EXERCISE OBJECTIVE:
Report every line of the records below that contains the word "computer".

DATA:
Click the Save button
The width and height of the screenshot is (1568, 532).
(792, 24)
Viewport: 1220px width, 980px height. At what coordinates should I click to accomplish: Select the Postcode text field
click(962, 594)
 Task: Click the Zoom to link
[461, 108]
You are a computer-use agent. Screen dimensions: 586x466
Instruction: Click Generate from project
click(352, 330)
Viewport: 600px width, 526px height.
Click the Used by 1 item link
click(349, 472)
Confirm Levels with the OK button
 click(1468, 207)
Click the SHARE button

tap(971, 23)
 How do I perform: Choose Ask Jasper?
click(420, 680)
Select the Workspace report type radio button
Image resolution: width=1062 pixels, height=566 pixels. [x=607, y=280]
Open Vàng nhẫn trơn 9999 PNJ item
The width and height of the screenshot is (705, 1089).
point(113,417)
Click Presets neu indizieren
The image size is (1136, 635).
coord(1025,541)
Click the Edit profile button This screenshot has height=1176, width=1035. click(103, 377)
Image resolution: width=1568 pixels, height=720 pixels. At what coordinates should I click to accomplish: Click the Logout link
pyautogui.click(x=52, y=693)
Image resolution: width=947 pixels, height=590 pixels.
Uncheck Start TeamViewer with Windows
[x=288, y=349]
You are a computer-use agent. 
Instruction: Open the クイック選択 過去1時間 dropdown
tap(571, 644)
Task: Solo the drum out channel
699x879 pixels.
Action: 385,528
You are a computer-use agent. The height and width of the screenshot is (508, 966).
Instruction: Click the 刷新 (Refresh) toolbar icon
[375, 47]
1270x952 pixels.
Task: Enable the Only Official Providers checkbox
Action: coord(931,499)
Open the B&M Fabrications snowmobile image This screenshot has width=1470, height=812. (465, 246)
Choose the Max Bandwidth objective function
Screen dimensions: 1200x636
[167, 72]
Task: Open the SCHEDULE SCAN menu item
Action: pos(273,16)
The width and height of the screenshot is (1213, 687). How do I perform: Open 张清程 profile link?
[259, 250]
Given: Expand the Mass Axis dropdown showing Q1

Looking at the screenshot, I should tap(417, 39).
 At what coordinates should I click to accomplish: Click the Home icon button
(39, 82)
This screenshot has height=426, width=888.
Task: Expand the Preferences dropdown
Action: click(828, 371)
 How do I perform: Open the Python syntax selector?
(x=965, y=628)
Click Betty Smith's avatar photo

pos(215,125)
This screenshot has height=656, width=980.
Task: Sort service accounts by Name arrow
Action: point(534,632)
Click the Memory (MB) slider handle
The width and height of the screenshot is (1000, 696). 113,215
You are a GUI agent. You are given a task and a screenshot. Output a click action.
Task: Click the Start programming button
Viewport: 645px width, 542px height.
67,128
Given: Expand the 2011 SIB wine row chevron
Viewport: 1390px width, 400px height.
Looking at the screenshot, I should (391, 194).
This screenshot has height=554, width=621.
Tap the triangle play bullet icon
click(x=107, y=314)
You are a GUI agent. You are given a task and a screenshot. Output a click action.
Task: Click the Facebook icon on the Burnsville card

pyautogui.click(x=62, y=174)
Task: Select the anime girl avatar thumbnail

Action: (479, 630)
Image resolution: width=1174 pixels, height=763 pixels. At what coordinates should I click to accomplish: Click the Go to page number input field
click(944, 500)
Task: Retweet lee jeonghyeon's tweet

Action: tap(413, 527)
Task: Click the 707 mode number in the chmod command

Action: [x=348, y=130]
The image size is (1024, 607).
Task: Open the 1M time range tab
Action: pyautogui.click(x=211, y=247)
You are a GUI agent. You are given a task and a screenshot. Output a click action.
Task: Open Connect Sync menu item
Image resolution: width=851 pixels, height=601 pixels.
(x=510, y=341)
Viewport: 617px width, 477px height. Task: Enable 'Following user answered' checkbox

EXERCISE ANSWER:
You are a computer-use agent. Screen dimensions: 586x466
You are a computer-use agent. 
You are a computer-use agent. The height and width of the screenshot is (508, 966).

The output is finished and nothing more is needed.